─── Given entries ───

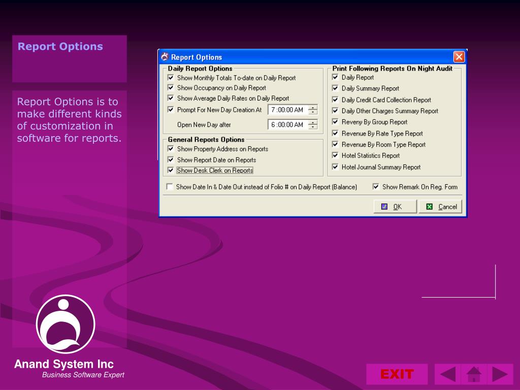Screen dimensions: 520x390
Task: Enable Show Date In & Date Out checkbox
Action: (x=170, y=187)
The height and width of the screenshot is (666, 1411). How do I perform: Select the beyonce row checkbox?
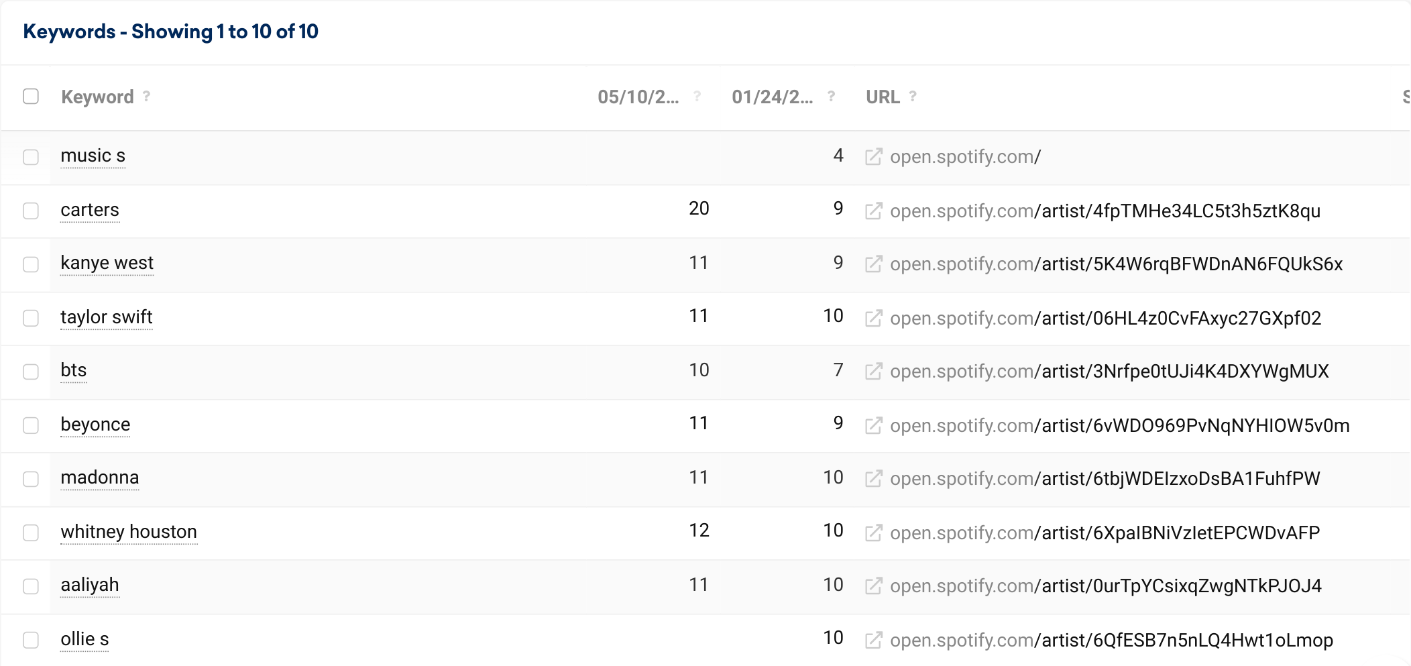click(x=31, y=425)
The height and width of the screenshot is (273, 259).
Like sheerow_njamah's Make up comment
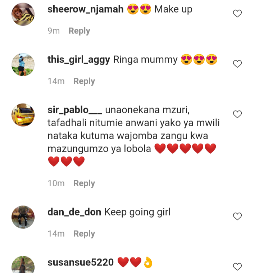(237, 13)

───

Work to complete: Count the lines in the records above that contain the word "width". Reply with the number only.

Response below: 2